Etcetera, the whole article can be read on the above link.
The above episode is interesting, for several reasons:
- It seems that in Hong Kong there are also enough cases with serious Corporate Governance concerns, even though its standards in general are higher than in Malaysia;
- Somercourt, an institutional investor, is actively fighting for its rights, the above article is copied in several places (for instance here); in Malaysia this would be extremely rare;
- Sine Prosper paid a large amount of cash without asking permission from the minority shareholders; the same seems to be true in Malaysia, for instance in the case of Protasco the company paid out significant cash deposits of RM 50 million as upfront payment, more than 13% of the shareholders funds as of December 31, 2011. There are other glaring similarities, for instance the Protasco funds are also not interest baring, the lack of essential information, the long time that the deal takes, etc.

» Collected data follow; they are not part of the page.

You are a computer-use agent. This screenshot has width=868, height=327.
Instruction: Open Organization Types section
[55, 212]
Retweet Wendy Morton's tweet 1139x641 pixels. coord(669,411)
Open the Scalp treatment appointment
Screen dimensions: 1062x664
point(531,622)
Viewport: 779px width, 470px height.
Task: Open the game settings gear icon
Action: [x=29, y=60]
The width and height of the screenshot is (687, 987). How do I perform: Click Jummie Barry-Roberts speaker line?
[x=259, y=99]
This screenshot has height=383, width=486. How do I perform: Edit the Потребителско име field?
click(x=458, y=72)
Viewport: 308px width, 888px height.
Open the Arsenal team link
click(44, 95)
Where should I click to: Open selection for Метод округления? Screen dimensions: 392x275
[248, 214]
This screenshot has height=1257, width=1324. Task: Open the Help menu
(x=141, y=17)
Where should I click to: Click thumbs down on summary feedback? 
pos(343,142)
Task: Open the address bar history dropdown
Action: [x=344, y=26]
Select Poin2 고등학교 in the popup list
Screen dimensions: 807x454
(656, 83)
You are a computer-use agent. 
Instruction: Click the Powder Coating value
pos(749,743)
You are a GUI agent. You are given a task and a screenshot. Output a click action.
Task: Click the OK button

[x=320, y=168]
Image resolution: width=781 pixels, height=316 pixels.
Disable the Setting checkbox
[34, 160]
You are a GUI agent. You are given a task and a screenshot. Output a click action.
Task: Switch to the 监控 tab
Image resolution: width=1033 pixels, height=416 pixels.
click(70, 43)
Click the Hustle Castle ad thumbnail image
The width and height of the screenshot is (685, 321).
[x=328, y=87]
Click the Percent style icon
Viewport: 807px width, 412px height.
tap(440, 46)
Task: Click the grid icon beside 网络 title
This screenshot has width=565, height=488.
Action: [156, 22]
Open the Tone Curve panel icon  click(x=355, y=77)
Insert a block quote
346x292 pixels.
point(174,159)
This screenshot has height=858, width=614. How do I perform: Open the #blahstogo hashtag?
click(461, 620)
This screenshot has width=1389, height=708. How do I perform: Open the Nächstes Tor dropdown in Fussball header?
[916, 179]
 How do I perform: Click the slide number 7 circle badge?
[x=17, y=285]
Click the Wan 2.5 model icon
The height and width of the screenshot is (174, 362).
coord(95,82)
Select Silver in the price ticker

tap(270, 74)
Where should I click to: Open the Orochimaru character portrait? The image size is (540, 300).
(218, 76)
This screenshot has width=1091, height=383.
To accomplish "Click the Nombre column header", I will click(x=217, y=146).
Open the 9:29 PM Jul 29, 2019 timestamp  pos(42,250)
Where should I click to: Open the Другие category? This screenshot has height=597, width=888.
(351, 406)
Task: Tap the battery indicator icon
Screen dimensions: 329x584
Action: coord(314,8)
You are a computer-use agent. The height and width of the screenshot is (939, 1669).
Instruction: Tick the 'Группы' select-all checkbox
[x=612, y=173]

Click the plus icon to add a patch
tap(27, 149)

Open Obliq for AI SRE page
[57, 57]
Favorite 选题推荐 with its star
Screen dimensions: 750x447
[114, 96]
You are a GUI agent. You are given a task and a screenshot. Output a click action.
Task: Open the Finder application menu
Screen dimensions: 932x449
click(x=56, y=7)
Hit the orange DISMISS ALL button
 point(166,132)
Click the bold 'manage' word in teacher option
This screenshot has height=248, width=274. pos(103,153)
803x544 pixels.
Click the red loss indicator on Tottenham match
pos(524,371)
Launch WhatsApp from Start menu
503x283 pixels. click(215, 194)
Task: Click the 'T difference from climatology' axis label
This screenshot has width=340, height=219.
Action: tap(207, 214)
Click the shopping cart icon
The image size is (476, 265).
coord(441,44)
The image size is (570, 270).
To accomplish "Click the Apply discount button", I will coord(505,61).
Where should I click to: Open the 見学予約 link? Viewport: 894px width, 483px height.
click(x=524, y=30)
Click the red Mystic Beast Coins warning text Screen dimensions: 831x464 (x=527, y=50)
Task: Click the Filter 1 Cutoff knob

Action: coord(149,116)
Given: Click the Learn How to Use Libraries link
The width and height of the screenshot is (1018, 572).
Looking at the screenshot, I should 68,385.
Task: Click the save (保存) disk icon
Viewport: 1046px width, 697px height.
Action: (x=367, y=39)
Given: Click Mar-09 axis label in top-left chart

Regarding the second issue, MSWG stated on its website the following:
"..... I wish to inform that MSWG has been entrusted by the SC, the owner of the CG Blueprint, to spearhead the formulation of a new code for institutional investors (Institutional Investors Code). A Steering Committee comprising key senior representatives from the institutional investor fraternity has been formed to develop the Code for Malaysia and the 1st Steering Committee meeting was held on 12 July 2013. I was very encouraged by the support given by the heads from the various institutional funds who had also played their stewardship roles and shown their commitment for the project. I look forward to a series of engaging and insightful deliberations to deliver the Institutional Investors Code targeted to roll out by the 1st quarter of 2014."
That sounds good, and is long overdue, institutional investors in Malaysia have been much to quiet, they are hardly ever seen fighting for the people whose money they manage. They have in the past voted many times in "mysterious" ways, approving deals proposed by the majority shareholders, deals that looked outright bad to the minority shareholders.
But, to be honest, I don't understand why this all has to take so long time, institutional investors just have to start acting for the people whose money they manage, nothing more and nothing less. I have no problem that they first (behind the scenes) try to overturn a deal that looks bad. But if they don't succeed, they have to get vocal, issue a public statement (which most likely will be reported by the local media) what is wrong with the deal and why they are going to vote against it. They should also voice their concern on AGMs and EGMs.